What you have to do:
Your task is to write out all of the records once more, exactly.

*** Opening The data ***

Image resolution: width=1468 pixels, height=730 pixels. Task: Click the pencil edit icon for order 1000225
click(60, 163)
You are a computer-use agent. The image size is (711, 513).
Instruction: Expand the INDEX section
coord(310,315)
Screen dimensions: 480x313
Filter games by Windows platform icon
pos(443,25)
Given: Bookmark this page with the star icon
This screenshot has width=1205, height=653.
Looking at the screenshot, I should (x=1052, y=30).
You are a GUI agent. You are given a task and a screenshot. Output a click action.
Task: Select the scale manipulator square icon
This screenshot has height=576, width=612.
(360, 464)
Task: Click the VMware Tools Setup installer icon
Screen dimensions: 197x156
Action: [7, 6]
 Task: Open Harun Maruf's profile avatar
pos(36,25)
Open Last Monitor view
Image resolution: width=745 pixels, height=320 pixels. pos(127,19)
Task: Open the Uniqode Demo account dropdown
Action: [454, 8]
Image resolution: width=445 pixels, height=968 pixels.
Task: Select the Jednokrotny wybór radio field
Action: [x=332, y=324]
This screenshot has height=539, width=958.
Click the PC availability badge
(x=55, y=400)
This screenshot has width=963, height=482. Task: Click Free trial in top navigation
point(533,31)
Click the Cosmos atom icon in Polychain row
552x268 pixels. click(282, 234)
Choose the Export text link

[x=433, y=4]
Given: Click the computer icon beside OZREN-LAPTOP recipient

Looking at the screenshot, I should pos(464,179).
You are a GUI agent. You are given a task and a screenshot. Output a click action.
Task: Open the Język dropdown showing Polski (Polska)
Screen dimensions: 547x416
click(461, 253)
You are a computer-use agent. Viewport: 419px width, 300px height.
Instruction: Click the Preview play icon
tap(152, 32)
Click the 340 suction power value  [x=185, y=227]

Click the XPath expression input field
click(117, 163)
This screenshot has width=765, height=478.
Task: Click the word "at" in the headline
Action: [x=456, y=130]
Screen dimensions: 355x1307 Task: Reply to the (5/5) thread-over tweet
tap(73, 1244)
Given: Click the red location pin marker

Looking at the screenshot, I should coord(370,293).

*** Closing The data ***

Exercise response:
Image resolution: width=1468 pixels, height=730 pixels. Task: Click the pencil edit icon for order 1000225
click(60, 163)
You are a computer-use agent. The image size is (711, 513).
Instruction: Expand the INDEX section
coord(310,315)
Screen dimensions: 480x313
Filter games by Windows platform icon
pos(443,25)
Given: Bookmark this page with the star icon
This screenshot has width=1205, height=653.
Looking at the screenshot, I should (x=1052, y=30).
You are a GUI agent. You are given a task and a screenshot. Output a click action.
Task: Select the scale manipulator square icon
This screenshot has height=576, width=612.
(360, 464)
Task: Click the VMware Tools Setup installer icon
Screen dimensions: 197x156
Action: [7, 6]
 Task: Open Harun Maruf's profile avatar
pos(36,25)
Open Last Monitor view
Image resolution: width=745 pixels, height=320 pixels. pos(127,19)
Task: Open the Uniqode Demo account dropdown
Action: [454, 8]
Image resolution: width=445 pixels, height=968 pixels.
Task: Select the Jednokrotny wybór radio field
Action: [x=332, y=324]
This screenshot has height=539, width=958.
Click the PC availability badge
(x=55, y=400)
This screenshot has width=963, height=482. Task: Click Free trial in top navigation
point(533,31)
Click the Cosmos atom icon in Polychain row
552x268 pixels. click(282, 234)
Choose the Export text link

[x=433, y=4]
Given: Click the computer icon beside OZREN-LAPTOP recipient

Looking at the screenshot, I should pos(464,179).
You are a GUI agent. You are given a task and a screenshot. Output a click action.
Task: Open the Język dropdown showing Polski (Polska)
Screen dimensions: 547x416
click(461, 253)
You are a computer-use agent. Viewport: 419px width, 300px height.
Instruction: Click the Preview play icon
tap(152, 32)
Click the 340 suction power value  [x=185, y=227]

Click the XPath expression input field
click(117, 163)
This screenshot has width=765, height=478.
Task: Click the word "at" in the headline
Action: [x=456, y=130]
Screen dimensions: 355x1307 Task: Reply to the (5/5) thread-over tweet
tap(73, 1244)
Given: Click the red location pin marker

Looking at the screenshot, I should coord(370,293).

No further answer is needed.